** Opening MATERIAL FOR THE TASK block **

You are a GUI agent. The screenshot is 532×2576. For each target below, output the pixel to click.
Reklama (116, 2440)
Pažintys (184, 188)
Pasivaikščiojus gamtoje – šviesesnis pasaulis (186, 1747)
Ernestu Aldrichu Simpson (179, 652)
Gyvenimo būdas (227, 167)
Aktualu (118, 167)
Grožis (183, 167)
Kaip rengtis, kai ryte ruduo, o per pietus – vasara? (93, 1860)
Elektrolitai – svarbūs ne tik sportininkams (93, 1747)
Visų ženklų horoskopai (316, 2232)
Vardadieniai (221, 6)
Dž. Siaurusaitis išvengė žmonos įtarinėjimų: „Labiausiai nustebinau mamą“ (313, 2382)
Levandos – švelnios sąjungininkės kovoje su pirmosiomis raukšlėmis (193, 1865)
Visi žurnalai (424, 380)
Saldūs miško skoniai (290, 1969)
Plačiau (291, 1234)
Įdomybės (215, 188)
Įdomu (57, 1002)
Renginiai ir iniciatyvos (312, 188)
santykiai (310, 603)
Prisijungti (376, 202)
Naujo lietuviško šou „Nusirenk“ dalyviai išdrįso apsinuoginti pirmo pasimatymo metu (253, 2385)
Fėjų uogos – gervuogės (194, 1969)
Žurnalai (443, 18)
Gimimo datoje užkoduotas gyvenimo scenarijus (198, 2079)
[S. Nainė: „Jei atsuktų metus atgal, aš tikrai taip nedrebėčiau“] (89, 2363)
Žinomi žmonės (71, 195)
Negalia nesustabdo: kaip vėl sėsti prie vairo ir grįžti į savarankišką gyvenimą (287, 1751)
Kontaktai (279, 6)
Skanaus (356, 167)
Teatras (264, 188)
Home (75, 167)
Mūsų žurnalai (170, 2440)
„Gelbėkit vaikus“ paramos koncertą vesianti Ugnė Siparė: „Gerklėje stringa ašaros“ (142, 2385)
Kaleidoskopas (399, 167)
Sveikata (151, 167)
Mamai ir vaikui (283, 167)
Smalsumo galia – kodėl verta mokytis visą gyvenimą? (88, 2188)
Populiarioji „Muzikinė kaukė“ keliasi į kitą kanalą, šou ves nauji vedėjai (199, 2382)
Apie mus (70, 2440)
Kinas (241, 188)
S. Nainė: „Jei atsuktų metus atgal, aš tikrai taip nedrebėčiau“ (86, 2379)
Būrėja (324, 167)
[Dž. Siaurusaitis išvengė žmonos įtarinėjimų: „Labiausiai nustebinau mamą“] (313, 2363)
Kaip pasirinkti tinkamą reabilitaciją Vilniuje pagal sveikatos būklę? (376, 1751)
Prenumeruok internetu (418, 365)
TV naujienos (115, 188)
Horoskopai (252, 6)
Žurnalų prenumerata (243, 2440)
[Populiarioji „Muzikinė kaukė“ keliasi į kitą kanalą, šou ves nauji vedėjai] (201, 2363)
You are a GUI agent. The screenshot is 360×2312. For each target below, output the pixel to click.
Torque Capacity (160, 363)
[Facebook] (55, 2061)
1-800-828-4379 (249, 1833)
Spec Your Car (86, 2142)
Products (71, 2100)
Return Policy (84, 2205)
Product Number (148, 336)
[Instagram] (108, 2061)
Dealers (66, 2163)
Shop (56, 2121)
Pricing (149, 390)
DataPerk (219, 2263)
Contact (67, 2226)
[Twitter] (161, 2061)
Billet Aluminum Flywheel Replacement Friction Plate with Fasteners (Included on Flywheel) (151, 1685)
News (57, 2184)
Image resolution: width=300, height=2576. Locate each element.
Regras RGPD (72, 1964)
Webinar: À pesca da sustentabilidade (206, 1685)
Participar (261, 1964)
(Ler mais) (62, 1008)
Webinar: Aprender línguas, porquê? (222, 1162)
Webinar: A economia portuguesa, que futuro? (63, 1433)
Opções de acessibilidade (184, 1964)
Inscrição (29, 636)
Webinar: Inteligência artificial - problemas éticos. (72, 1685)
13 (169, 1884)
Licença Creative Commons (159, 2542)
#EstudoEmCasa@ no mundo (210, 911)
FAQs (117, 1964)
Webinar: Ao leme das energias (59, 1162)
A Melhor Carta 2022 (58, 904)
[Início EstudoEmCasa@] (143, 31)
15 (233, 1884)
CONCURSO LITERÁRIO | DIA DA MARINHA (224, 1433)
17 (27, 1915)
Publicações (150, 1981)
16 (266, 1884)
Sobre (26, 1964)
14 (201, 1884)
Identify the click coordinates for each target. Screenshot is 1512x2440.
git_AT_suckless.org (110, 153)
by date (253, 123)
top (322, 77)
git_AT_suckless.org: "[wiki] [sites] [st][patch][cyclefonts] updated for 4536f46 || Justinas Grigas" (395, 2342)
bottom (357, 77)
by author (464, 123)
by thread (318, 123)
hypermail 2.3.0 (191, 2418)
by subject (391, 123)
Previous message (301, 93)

** Closing MATERIAL FOR THE TASK block **

# PROBLEM:
From the entries above, print the lines beginning at the one with "Pricing (149, 390)" and stopping after the one with "Regras RGPD (72, 1964)", exactly as written and with nothing else.

# RESULT:
Pricing (149, 390)
DataPerk (219, 2263)
Contact (67, 2226)
[Twitter] (161, 2061)
Billet Aluminum Flywheel Replacement Friction Plate with Fasteners (Included on Flywheel) (151, 1685)
News (57, 2184)
Image resolution: width=300, height=2576. Locate each element.
Regras RGPD (72, 1964)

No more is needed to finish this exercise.